I had a genuinely interested, if compact, audience: about ten lay people (roughly half of whom are Pauline Cooperators) and seven Sisters of the Divine Master (the second women's congregation founded by Blessed James Alberione). There is a wonderful conference hall below our Dufferin Street book center, well equipped for multi-media. (The sisters host a monthly movie discussion group with an average of 25 participants.) Needless to say, the Pauline audience was very responsive, even though my notes are still a bit "rough" and out of order (to my way of thinking). It's a start, at any rate.
One of the main themes I presented was on the message our Founder received from the Eucharistic Jesus: "Live with a penitent heart." I have been thinking about this line for a year or so, because it has been problematic.
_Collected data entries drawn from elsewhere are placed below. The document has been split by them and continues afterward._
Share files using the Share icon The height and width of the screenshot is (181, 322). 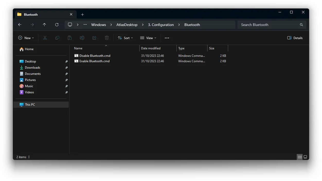click(x=94, y=38)
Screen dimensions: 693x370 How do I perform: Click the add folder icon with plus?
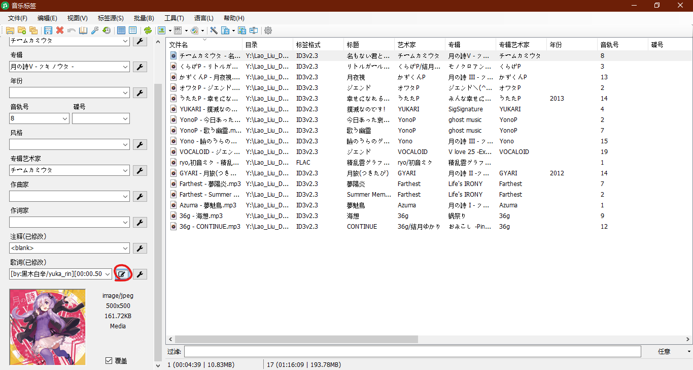click(22, 30)
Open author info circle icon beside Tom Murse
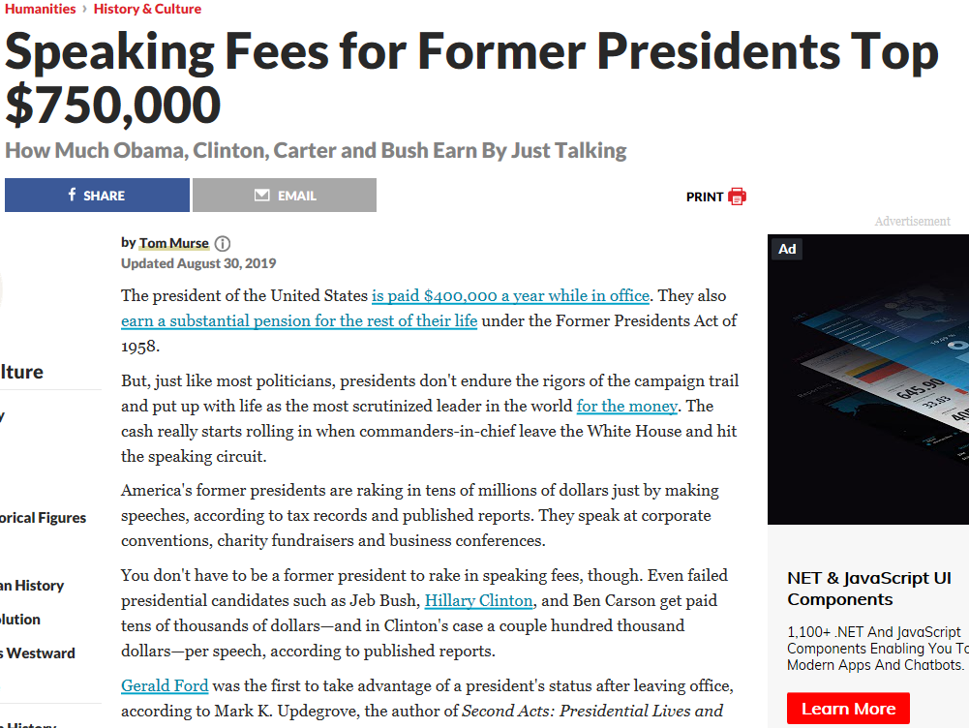Screen dimensions: 969x728 (x=223, y=244)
For one thing, the translation from the original Latin (God speaks Latin; you knew that, of course) has been anywhere from "be sorry for sin" to "living in continual conversion." (The Latin is "Cor poenitens tenete.") Translating it as "be sorry for sin" can make it seem like a call to perpetual contrition. But besides not being spiritually healthy, that doesn't match our Founder's typical approach, which is a "twofold story" that puts the focus on God's action, and only secondarily on ours. Besides, "repent" (metanoite in Greek) is the first word out of Jesus' mouth in the Gospel of Mark, putting this message in line with the original Gospel, and also with St. Paul's exhortation, "Be transformed by the renewal of your minds"--in both expressions, the root word is "mind." So the Latin "hold fast to a penitent heart" may well mean just what St. Paul says to the Romans about the renewal of your mind.
Anyway, that was one of the points I developed in my talk, and hope to continue to investigate and process as the year goes on. We'll see!

1 comment:

Lisa said...

What do you think about "Have a conversioning heart"? Something to think about.